▸ Directions:
[a] In the text on content curator skills, what three labels mark what each key element means, why it matters, and how it can be cultivated?
[b] Rewrite the part of the curator skills text starting at "1. Online Search" and ending at "keywords, places, people.", putting "Social Networks" in place of "Social Media".
[c] Write the next part of the text on professional content curator skills, picking up after its final sentence.

▸ Selection:
========================================================================
I have identified three groups of elements that characterize the profile of professional digital content curators:

For each one of these, I have highlighted key elements by defining what each one means (DEF), why it is important for a curator to have (WHY) and how it can be cultivated (HOW).

In this section I analyze the key Technical Know How areas that a professional content curator needs to be familiar with.

  1. Online Search
  2. Collecting / Gathering
  3. Archiving / Storing / Preserving
  4. Managing RSS Feeds
  5. Online Publishing
  6. Social Media
  7. Digital Images and Video
  8. Content Scheduling — Automation

c1) Online Search and Content Discovery

DEF: Ability to use digital/online tools to find and verify relevant information in a specific interest area.

Searching skills in this context include both the ability to search for and across all possible source types, from blogs to news sites, as well as having the ability to configure precise alerts (persistent search queries) on specific subjects, topics, keywords, places, people.
========================================================================
▸ Collected material:
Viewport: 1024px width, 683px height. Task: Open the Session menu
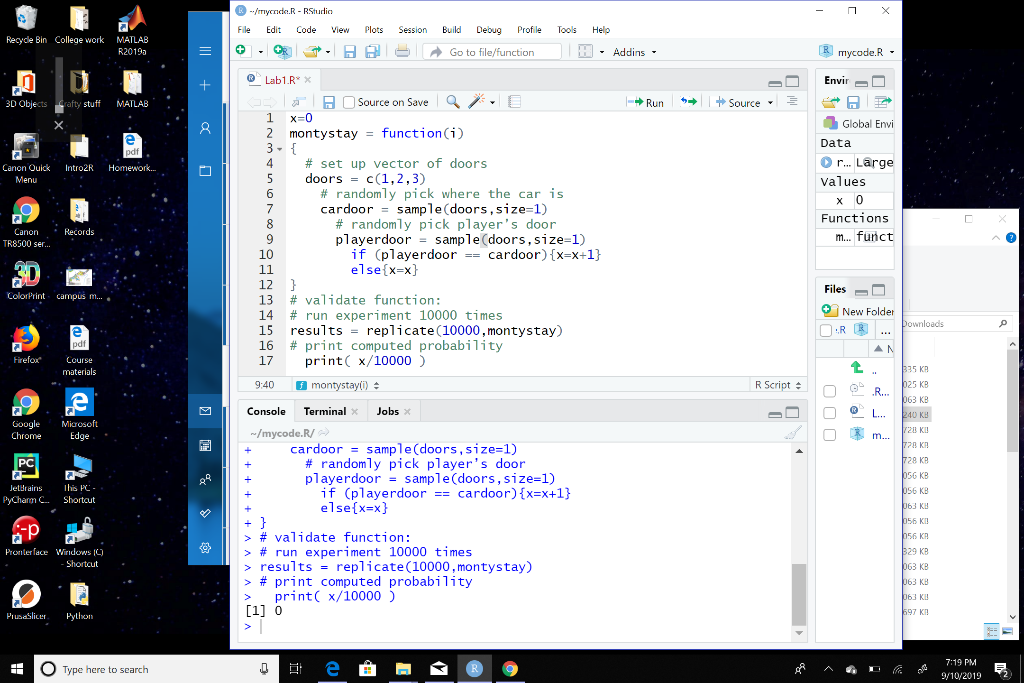[x=412, y=29]
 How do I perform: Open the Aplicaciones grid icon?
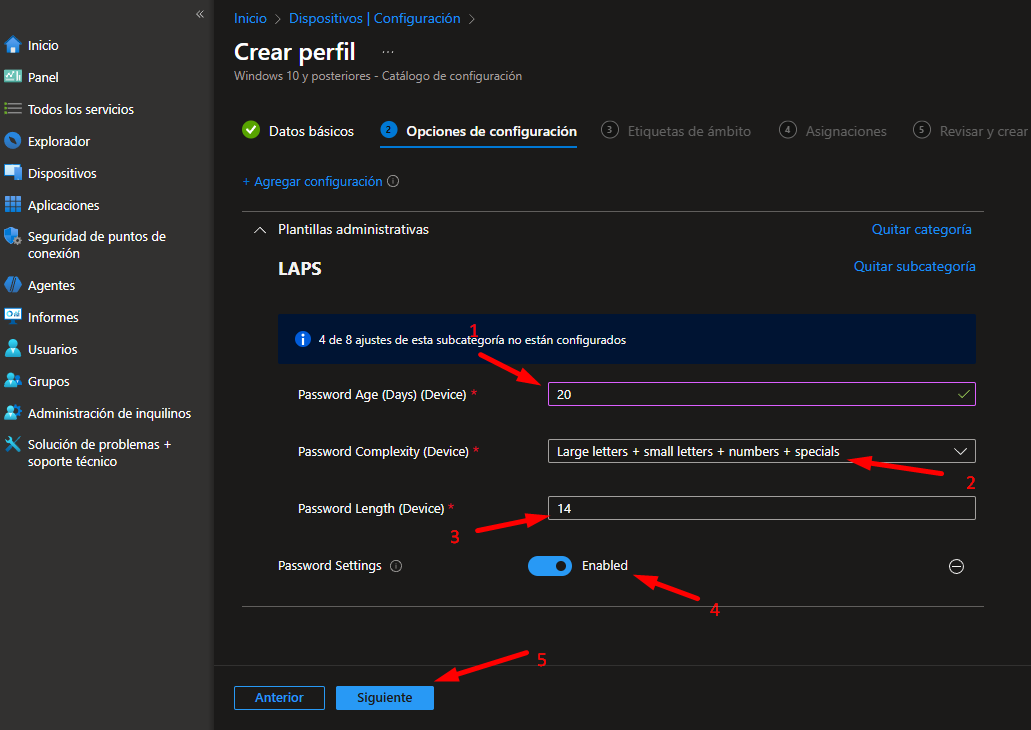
========================================================================
▸ Task-by-task results:
[a] DEF, WHY, and HOW.

[b]
1. Online Search
  2. Collecting / Gathering
  3. Archiving / Storing / Preserving
  4. Managing RSS Feeds
  5. Online Publishing
  6. Social Networks
  7. Digital Images and Video
  8. Content Scheduling — Automation

c1) Online Search and Content Discovery

DEF: Ability to use digital/online tools to find and verify relevant information in a specific interest area.

Searching skills in this context include both the ability to search for and across all possible source types, from blogs to news sites, as well as having the ability to configure precise alerts (persistent search queries) on specific subjects, topics, keywords, places, people.

[c]
WHY: To find and to discover rare, quality content gems, online search skills and in particular Google search syntax know-how are essential.

Online search is a fundamental, strategically important skill for any curator. It is through search that a curator finds many of the gems he seeks and it is through search that he is able to check and verify them. For these reasons a curator needs to have good competence and knowledge of how search engines work and of the tools, methods and commands used to effectively extract specific information from them.

Without strong search skills there cannot be any valuable and verifiable discovery .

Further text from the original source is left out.